**EXERCISE DESCRIPTION**
Word for word, reproduce each line of the data below, omitting every image.

**DATA**
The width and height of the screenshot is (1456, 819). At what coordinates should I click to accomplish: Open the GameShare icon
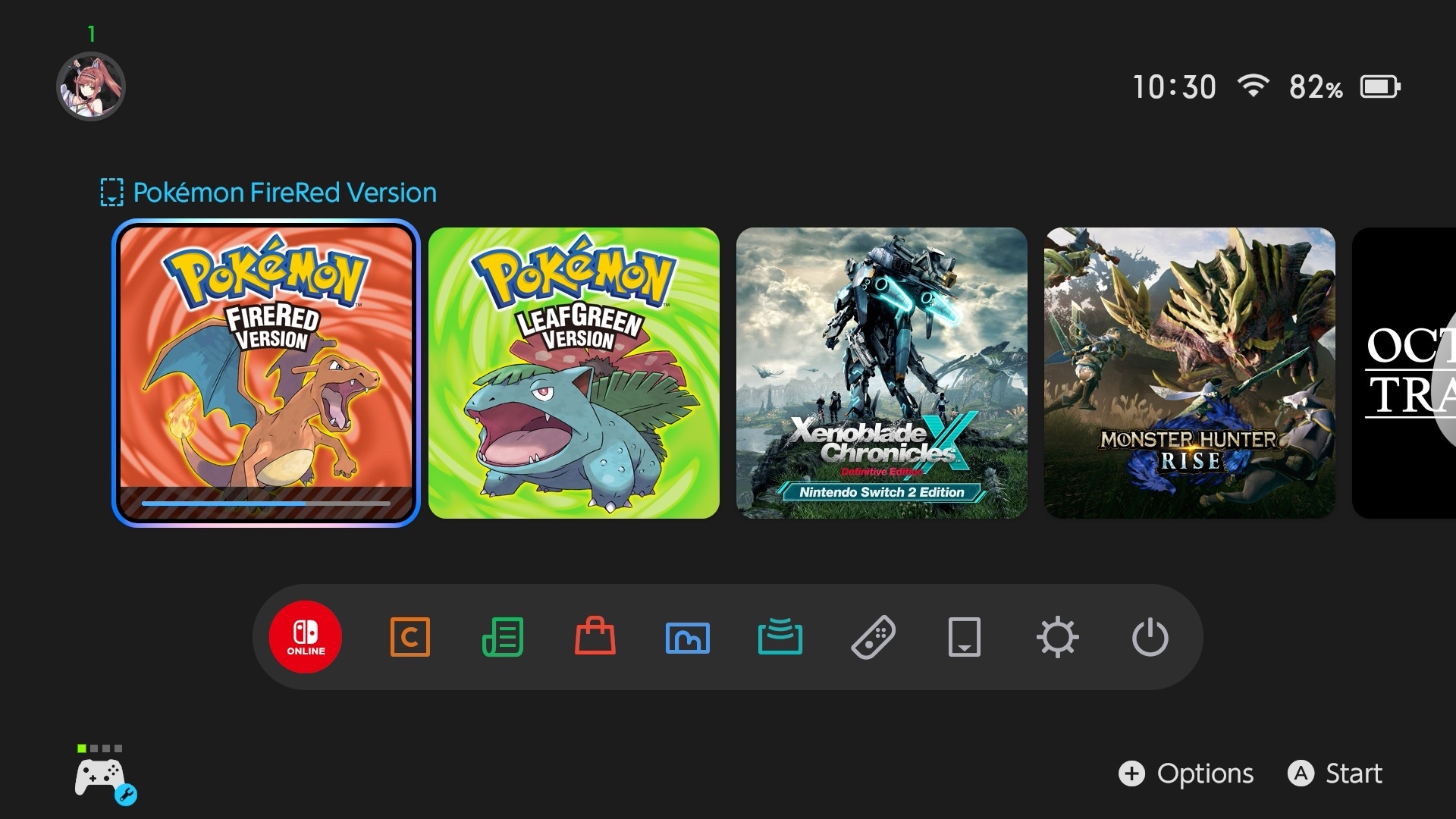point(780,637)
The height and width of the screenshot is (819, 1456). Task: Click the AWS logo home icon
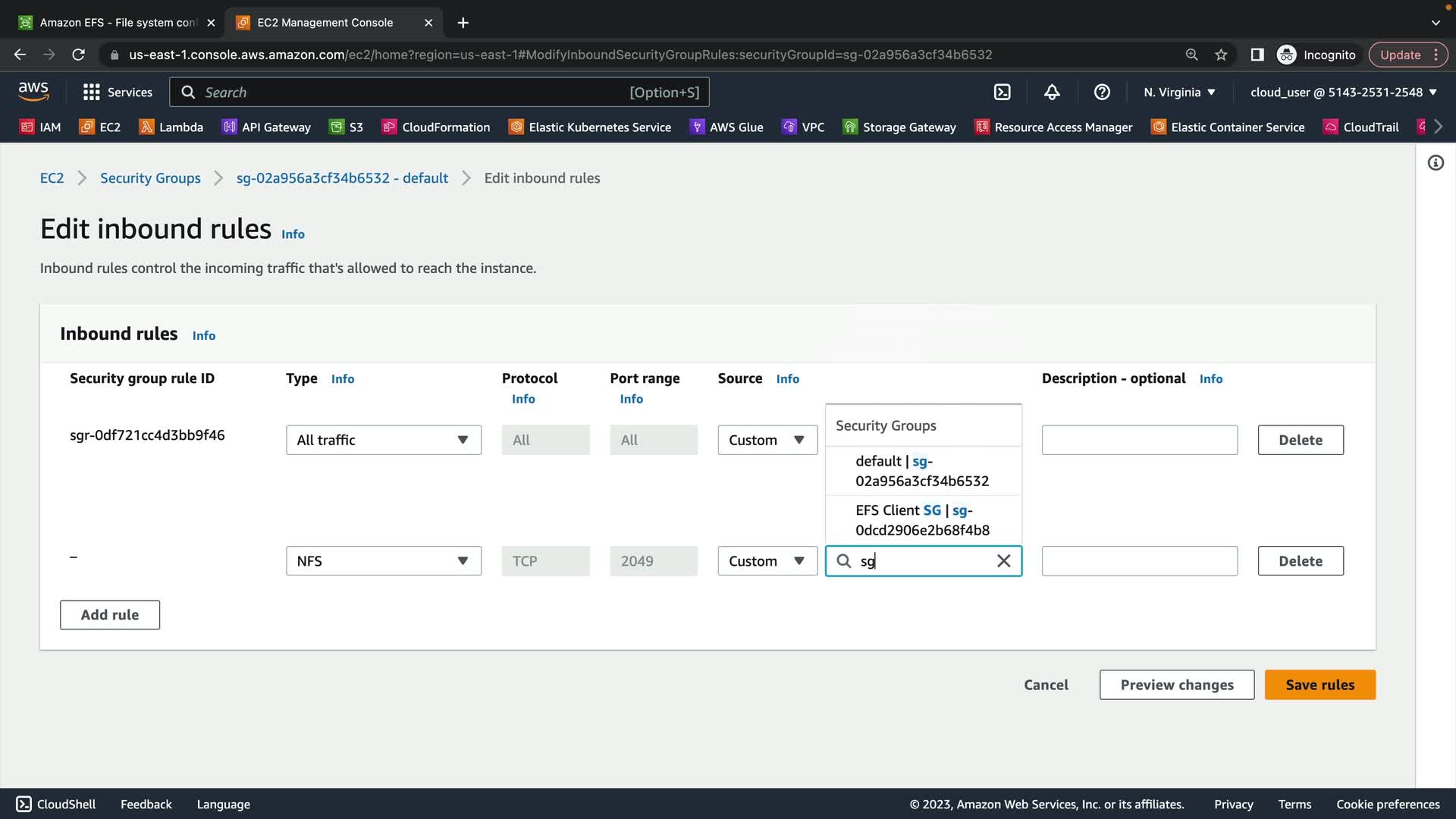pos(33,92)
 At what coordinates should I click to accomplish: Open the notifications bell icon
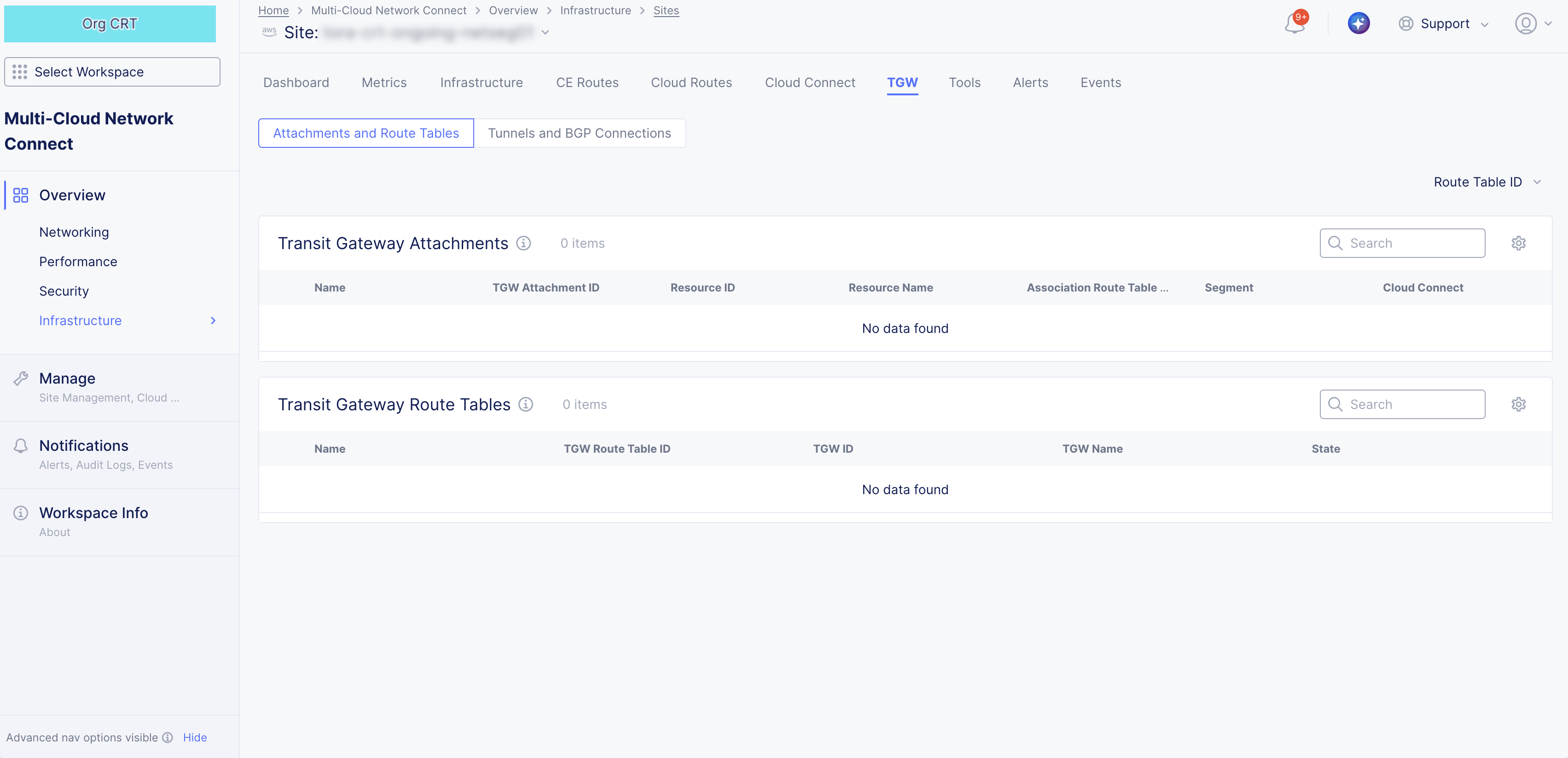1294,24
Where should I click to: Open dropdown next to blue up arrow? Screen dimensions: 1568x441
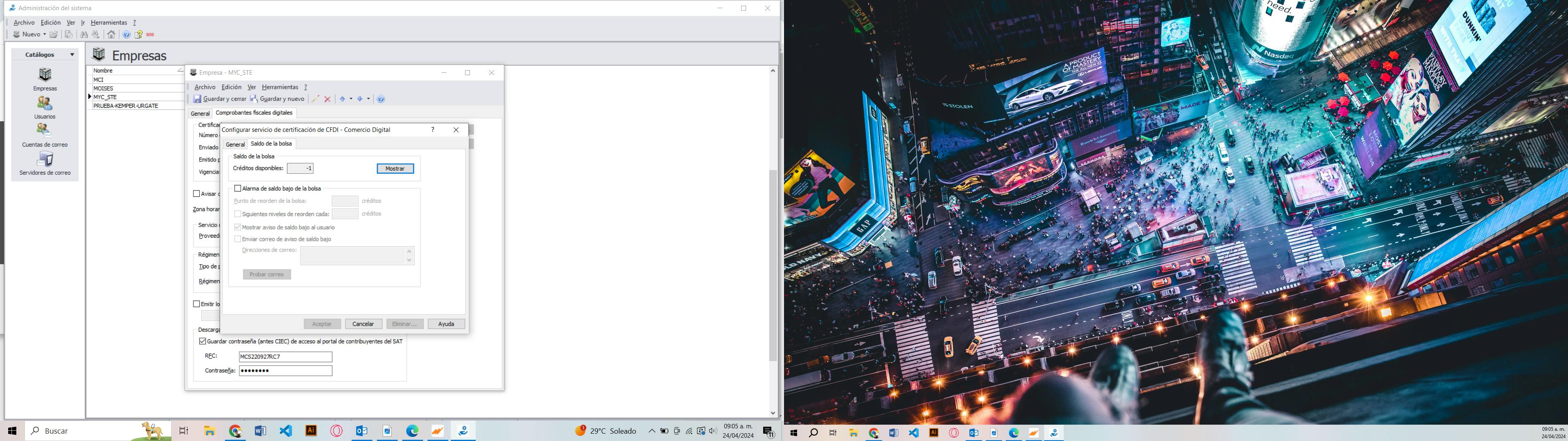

**RESULT OF THE EXERCISE**
The width and height of the screenshot is (1456, 819). At what coordinates should I click to accomplish: Open the GameShare icon
point(780,637)
The height and width of the screenshot is (819, 1456). Task: Click the AWS logo home icon
pos(33,92)
 At what coordinates should I click to accomplish: Open the notifications bell icon
1294,24
Where should I click to: Open dropdown next to blue up arrow? Screen dimensions: 1568x441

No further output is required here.